A new study from AADE, funded by The Bristol-Myers Squibb Foundation, has shown just how effective diabetes self-management education and support (DSMES) can be when offered in a person-centered, team-based care setting. Participants in the study saw an A1C reduction of nearly 2%!

This AADE clinical study builds on previous studies showing the impact DSMES has on individuals with diabetes. Participants with an A1C greater than 8% were evaluated in a year long, augmented diabetes self-management support program that took place in four accredited federally qualified health centers (FQHCs). Results showed that all participants in the study produced 12-month A1C reductions of 1.7% and 1.4% for intervention and control groups, respectively. To put that into perspective, most diabetes medications reduce A1C by around 1%. And studies have shown that a reduction as little as 1% was associated with a 37% decrease in risk for microvascular complications and a 21% reduction in risk for any diabetes-related complication.
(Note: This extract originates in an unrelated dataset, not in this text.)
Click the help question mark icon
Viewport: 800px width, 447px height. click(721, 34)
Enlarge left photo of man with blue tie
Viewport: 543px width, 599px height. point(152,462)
Initially, the goal of this study was to determine whether including additional diabetes support through scheduled phone calls with community health workers for an economically vulnerable population might better meet the needs of the person with diabetes and improve outcomes. However, the addition of structured telephonic support overlapping in time with the comprehensive face-to-face education did not produce statistically significant clinical or behavioral outcomes. But individuals in both the usual care and telephonic support group showed statistically significant and clinically meaningful improvement in A1C after participation in this study. So while the effects of additional means of support need further study, this data shows just how effective DSMES can be when administered in a person-centered, team-based care setting.